RAW RECORDS:
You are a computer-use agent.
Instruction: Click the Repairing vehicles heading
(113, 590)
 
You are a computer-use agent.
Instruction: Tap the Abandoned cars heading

EXERCISE PROMPT:
Gather every line of the data above that contains the string "heading", matching its case exactly.

CORRECT RESULT:
Instruction: Click the Repairing vehicles heading
Instruction: Tap the Abandoned cars heading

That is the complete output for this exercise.